#### [LIST OF TASKS]
**a.** According to the article on patients skimping on medicine, by how much did office visits drop in August at the Boise clinic for the poor?
**b.** In the article on patients skimping on medicine, retype the part from "Fewer getting prenatal" to "analysts last month." word for word.

#### [SUPPLIED PASSAGE]
Sick economy has patients skimping on meds

Fewer getting prenatal care
Dr. Ted Epperly, a family physician at a Boise, Idaho, clinic for the poor, said office visits were down 20 percent in August, mostly in prenatal visits by pregnant women and checkups for chronic conditions such as high blood pressure, asthma and diabetes.

"The longer it goes and the more skipped visits, the greater the opportunity there will be for bad outcomes," Epperly said. "It's not a matter of if. It's a matter of when."

Walgreen Co. pharmacies have been calling customers, making emotional arguments for why they should be getting prescriptions refilled. "For example, do they want to be around when their kids grow up, or their grandkids?" Jeff Rein, Walgreen's chief executive, told analysts last month.

In Sacramento, Calif., an area with lots of home foreclosures, primary care physician Dr. Ron Sokolov said he saw a 5 percent drop last month in patient visits compared with the year before.

He said the decline is mostly in cash-paying patients. It means those with rashes, sore ankles and other non-emergency symptoms put off treatment, he said. He has also noticed more patients are overdue for screening tests such as Pap smears and mammograms.

#### [PROVIDED INFORMATION]
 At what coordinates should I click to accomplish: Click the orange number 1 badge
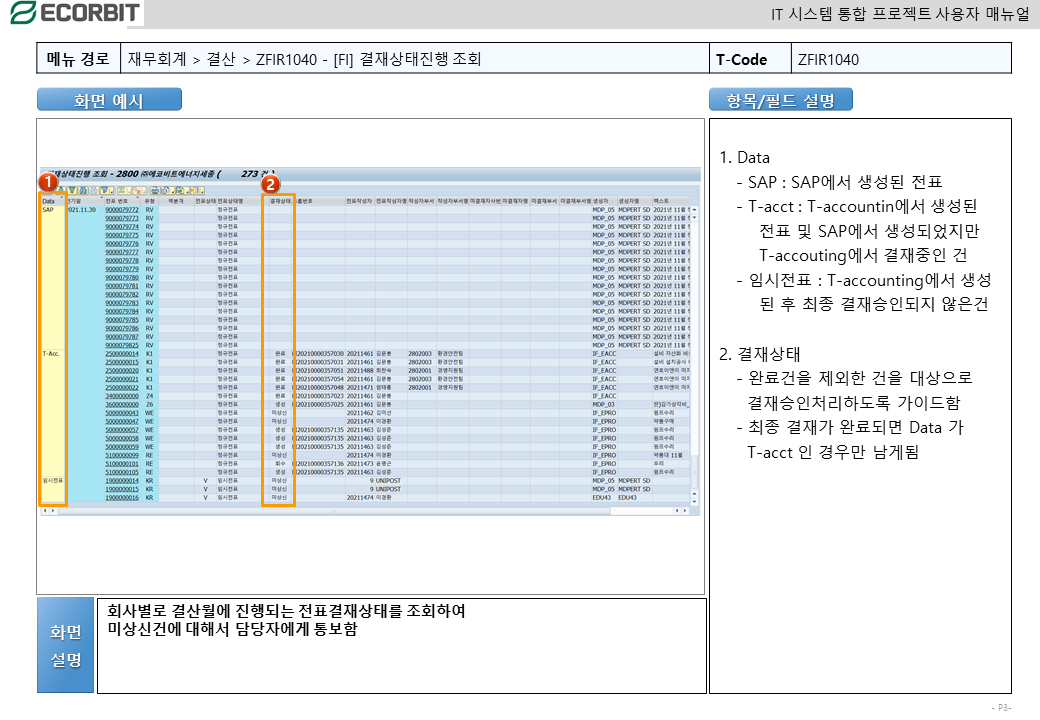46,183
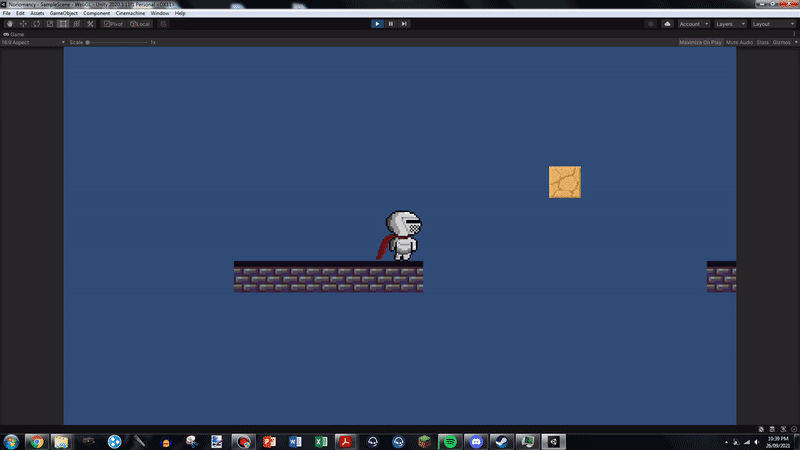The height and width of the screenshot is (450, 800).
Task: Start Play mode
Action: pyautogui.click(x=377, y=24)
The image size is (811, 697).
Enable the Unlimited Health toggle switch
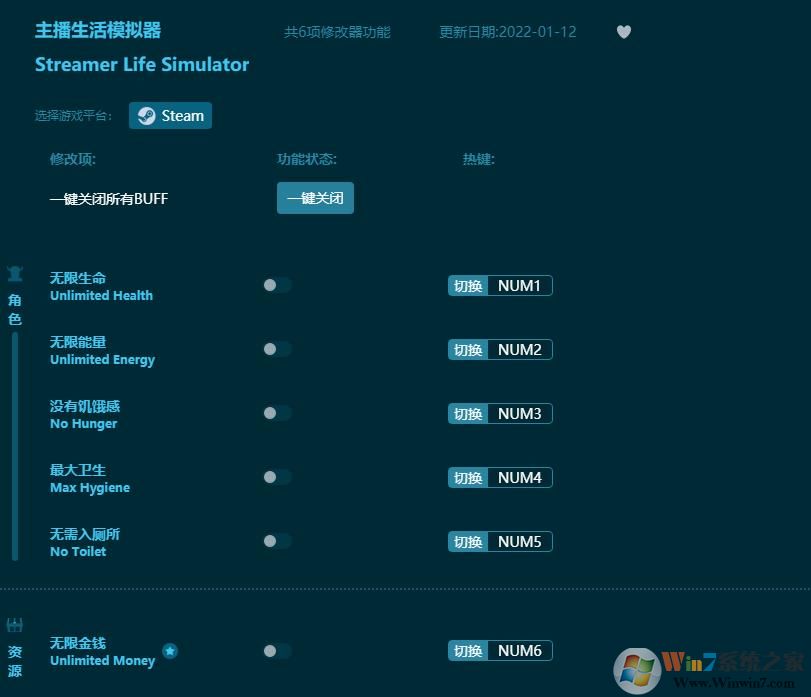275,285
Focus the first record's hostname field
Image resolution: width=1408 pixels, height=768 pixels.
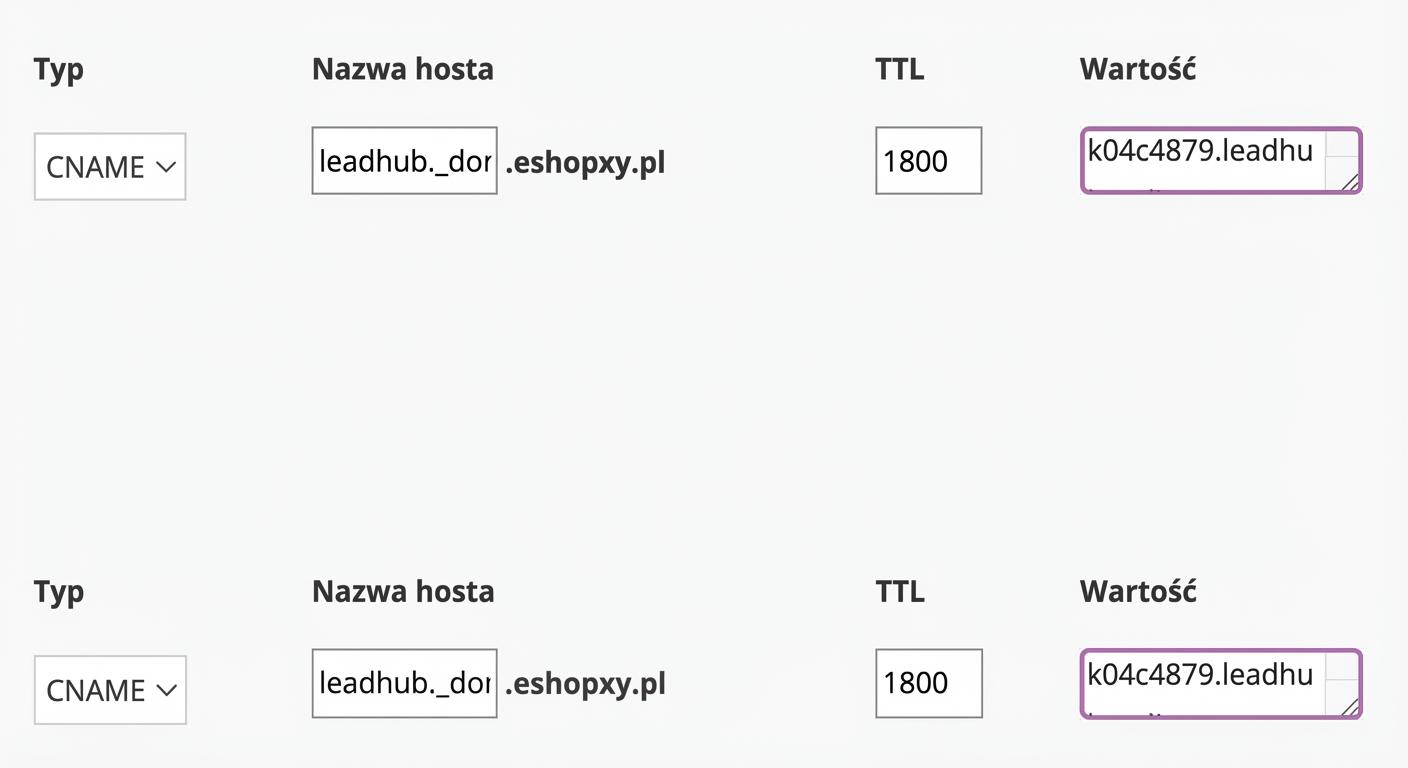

--

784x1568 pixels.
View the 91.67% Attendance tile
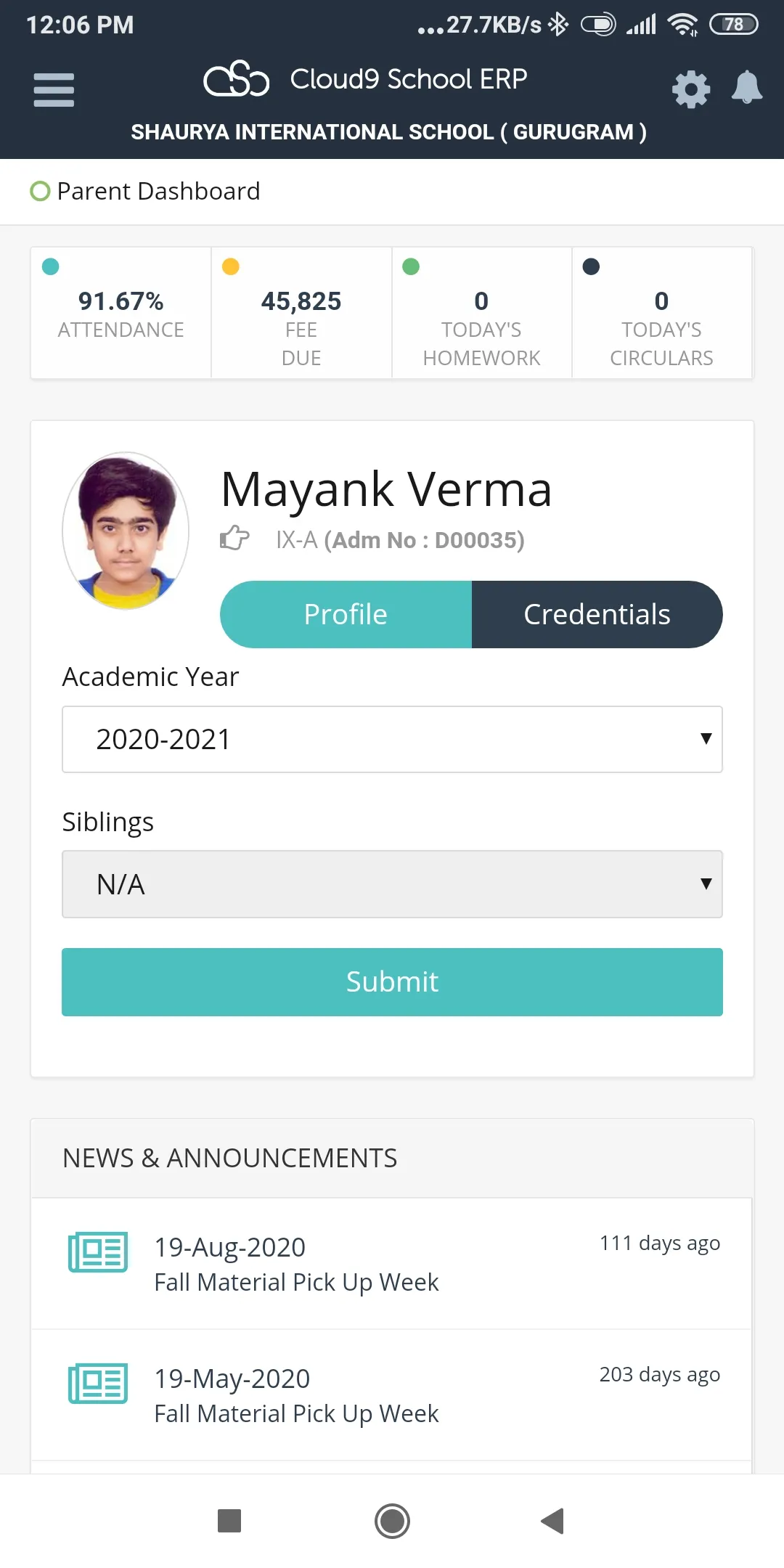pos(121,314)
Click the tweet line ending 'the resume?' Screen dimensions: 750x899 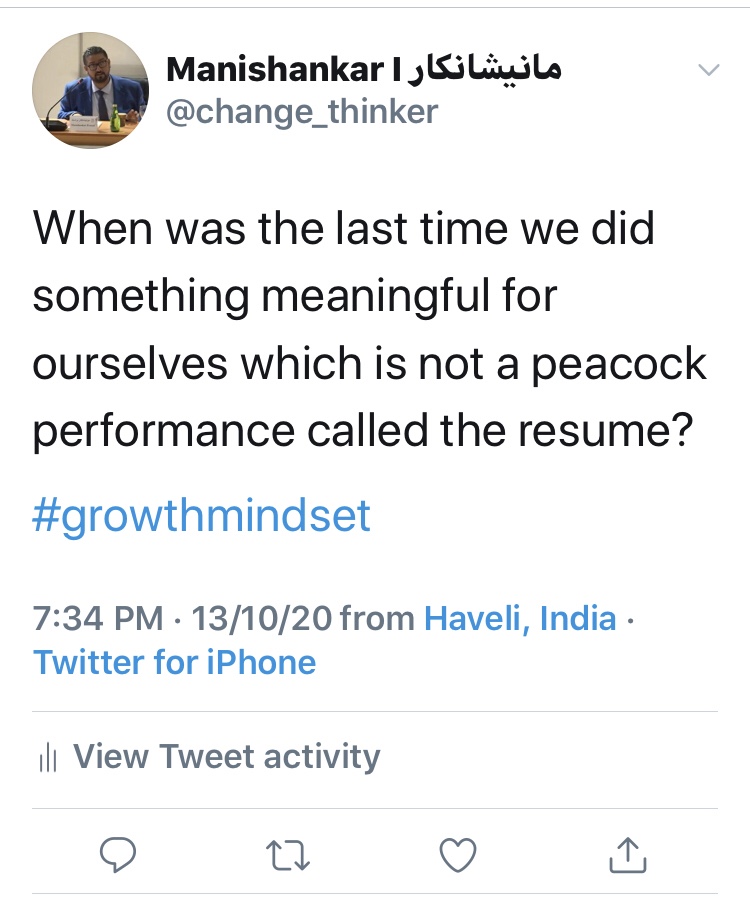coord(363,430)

#### [ANSWERS FOR THE TASKS]
**a.** 20 percent

**b.**
Fewer getting prenatal care
Dr. Ted Epperly, a family physician at a Boise, Idaho, clinic for the poor, said office visits were down 20 percent in August, mostly in prenatal visits by pregnant women and checkups for chronic conditions such as high blood pressure, asthma and diabetes.

"The longer it goes and the more skipped visits, the greater the opportunity there will be for bad outcomes," Epperly said. "It's not a matter of if. It's a matter of when."

Walgreen Co. pharmacies have been calling customers, making emotional arguments for why they should be getting prescriptions refilled. "For example, do they want to be around when their kids grow up, or their grandkids?" Jeff Rein, Walgreen's chief executive, told analysts last month.